__Activities__:
1 - Copy the part of the article about Mick Wallace's wine bars that runs from "Mr Wallace did" to "his financial interests.".
2 - Using the article about Mick Wallace's wine bars, list the companies in which he held a stake when he entered the Dáil in 2011.
3 - Do these statements agree with the article about Mick Wallace's wine bars? Answer yes or no for each, and quote the words that decide it.
(a) Mr Wallace was elected an MEP in 2019.
(b) In the video, Mr Wallace names one of his bars.
(c) The video was filmed in Dublin.

__Source extract__:
Sarah CollinsIndependent.ie

MEP Mick Wallace said he has three wine bars in Dublin, in a video posted online, but they do not appear in his official European register of interests.

In a TikTok uploaded by right-wing Italian MEP Alessandro Panza, Mr Wallace hinted that he has an active role in managing the business.

Mr Wallace did own a number of wine bars before his bankruptcy in 2016. But he ceased to include them in his Dáil register of interests at around that time.

Accounts filed with the Companies Registration Office show Mr Wallace is neither a shareholder nor a director in the holding company behind ​his original wine business – Wallace Calcio.

The video comments are likely to sow confusion about his financial interests.

“I have three wine bars in Dublin and I sell only Italian wine and I import all the produce from Italy,” Mr Wallace said in a TikTok video that appears to have been posted around February 1.

The video was filmed at an event in the European Parliament in Brussels, where Mr Panza appeared to be rallying opposition to Ireland’s plan to place cancer warnings on ­alcohol labels.

Mr Wallace does not mention the name of any bar.

In the video, Mr Panza introduces Mr Wallace as a producer of wine in Italy’s Piedmont region.

Mr Wallace’s declaration of interests – which dates from 2019, the year he was elected an MEP – does not mention interests in Italy or in Ireland.

He is on record in 2012 as saying that he sold a vineyard in Italy to his brother to settle business debts.

Repeated attempts to contact Mr Wallace to clarify his statements have failed.

Mr Wallace (67) is the former developer behind the creation of Dublin’s Italian quarter, a collection of bars and cafes on the north banks of the Liffey – a short walk from Temple Bar – which was built in the early 2000s.

The last decade has marked a turnaround in fortunes for the former businessman, whose family has run shops in Wellingtonbridge, 15 minutes from Wexford town, since the 1940s.

He entered the Dáil in 2011 as an Independent TD, with a stake in three companies: 99pc of his own building firm, M&J Wallace; 99pc of the Wexford Youths, a football club he set up; and a 40pc share in Wallace Calcio, the holding company behind (at that time) five wine bars and a cafe.

__Data block__:
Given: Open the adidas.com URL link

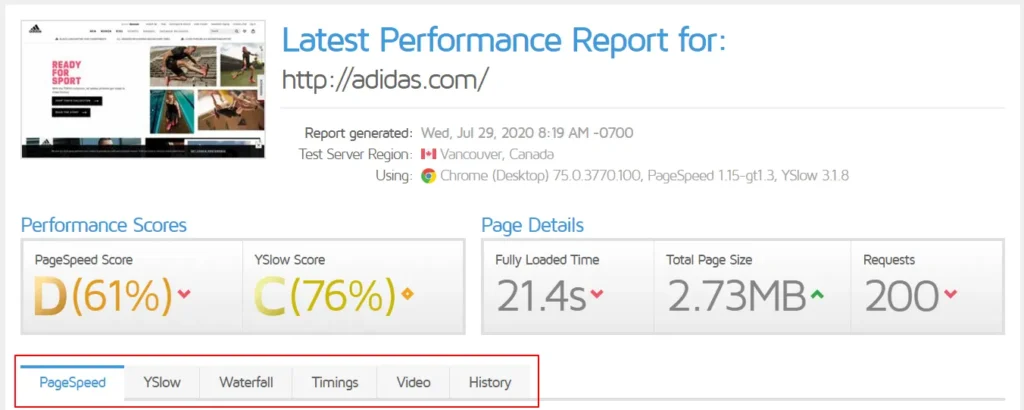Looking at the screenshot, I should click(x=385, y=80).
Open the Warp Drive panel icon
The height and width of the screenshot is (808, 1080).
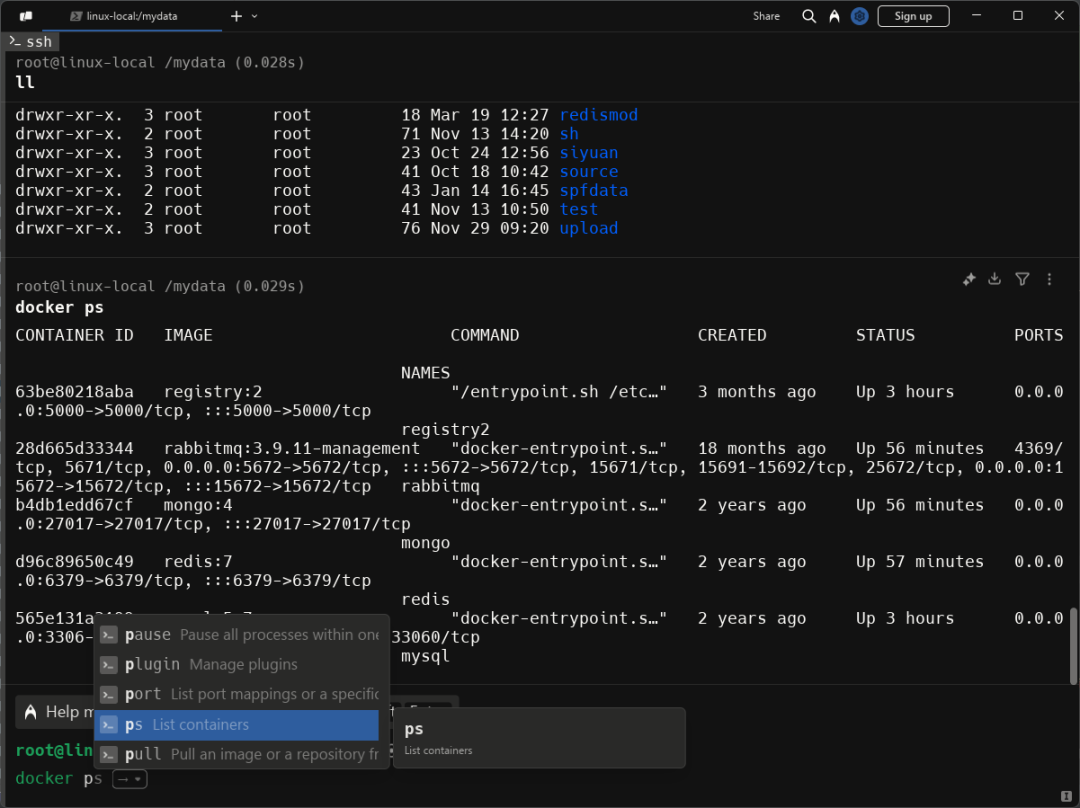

__Solution list__:
1 -
Mr Wallace did own a number of wine bars before his bankruptcy in 2016. But he ceased to include them in his Dáil register of interests at around that time.

Accounts filed with the Companies Registration Office show Mr Wallace is neither a shareholder nor a director in the holding company behind ​his original wine business – Wallace Calcio.

The video comments are likely to sow confusion about his financial interests.

2 -
- M&J Wallace
- Wexford Youths
- Wallace Calcio

3 -
(a) Yes: "which dates from 2019, the year he was elected an MEP"
(b) No: "Mr Wallace does not mention the name of any bar."
(c) No: "The video was filmed at an event in the European Parliament in Brussels"